2.根据权利要求1所述的一种检测金黄色葡萄球菌新型肠毒素I的双抗夹心法，其特征在于，所述步骤（1）的具体过程如下：用1.8~2.7μg/mL的SEM单克隆抗体包被酶标板，在4℃过夜。

3.根据权利要求1所述的一种检测金黄色葡萄球菌新型肠毒素I的双抗夹心法，其特征在于，所述步骤（2）的具体过程如下：以5%~20%脱脂奶粉为封闭液，在37℃下封闭1~2 h。

4.根据权利要求1所述的一种检测金黄色葡萄球菌新型肠毒素I的双抗夹心法，其特征在于，所述步骤（3）中样品孵育的温度为37℃，孵育的时间为60~90 min。

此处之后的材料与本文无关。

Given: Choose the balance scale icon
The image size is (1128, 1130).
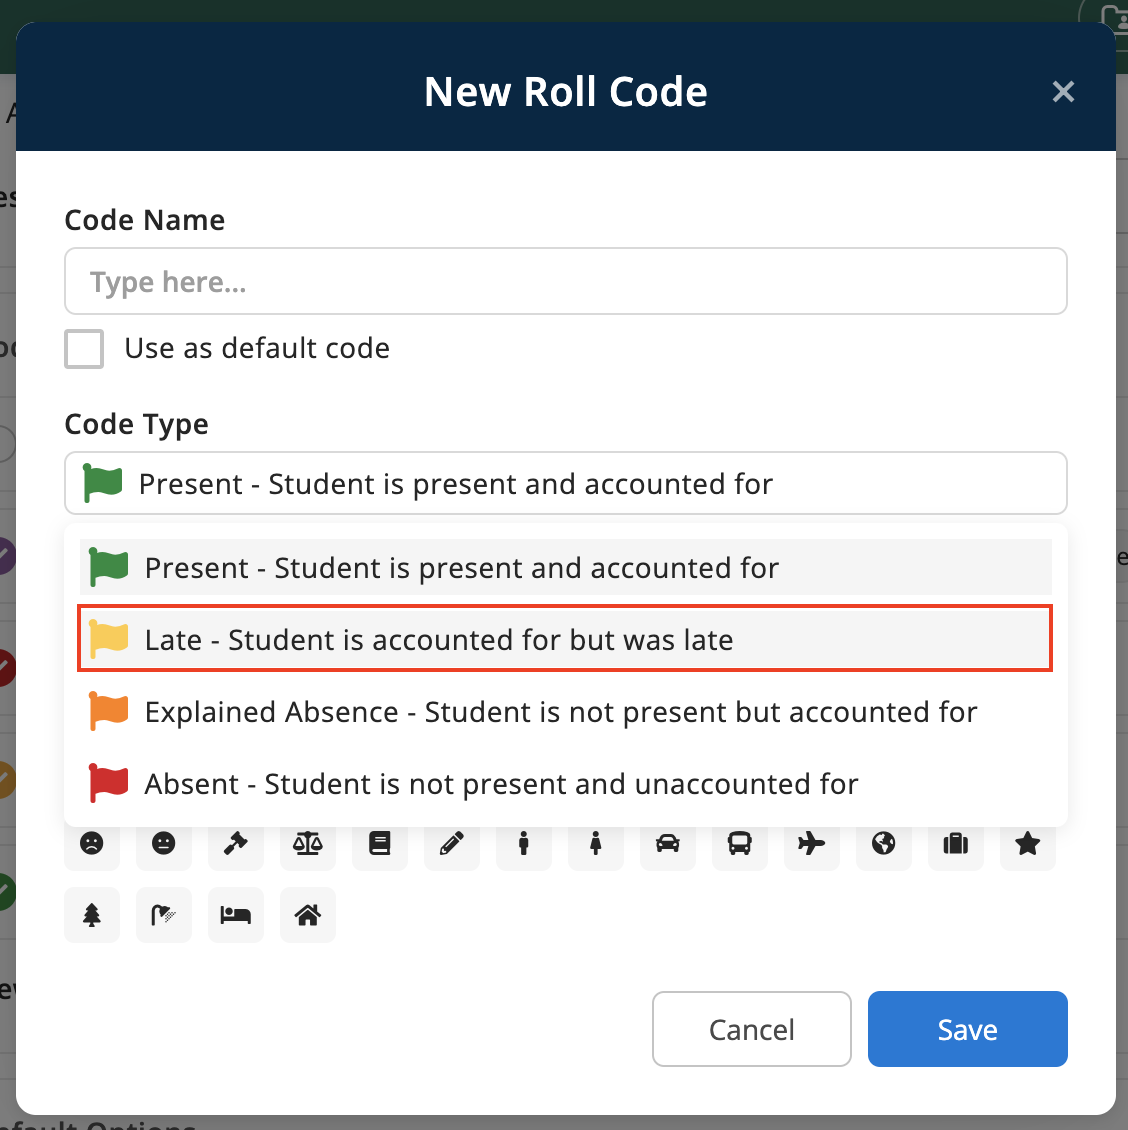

5.根据权利要求1所述的一种检测金黄色葡萄球菌新型肠毒素I的双抗夹心法，其特征在于，所述步骤（1）中的包被抗体、步骤（2）中的封闭液、以及步骤（4）中的一抗和酶标二抗均采用pH=7.4的1×PBS进行稀释，一抗的稀释比例为1:2000~1:4000，酶标二抗的稀释比例为1:6000~1:8000。

6.根据权利要求5所述的一种检测金黄色葡萄球菌新型肠毒素I的双抗夹心法，其特征在于，所述步骤（4）中一抗加入后在37℃下反应1 h；所述酶标二抗加入后在37℃下反应30~45 min。

7.根据权利要求1所述的一种检测金黄色葡萄球菌新型肠毒素I的双抗夹心法，其特征在于，所述步骤（1）～步骤（4）中洗板的操作过程如下：倒去酶标板孔内液体，在吸水纸上拍干，用含0.05%Tween-20的PBST加满孔，静置3 min，反复洗涤3～5次。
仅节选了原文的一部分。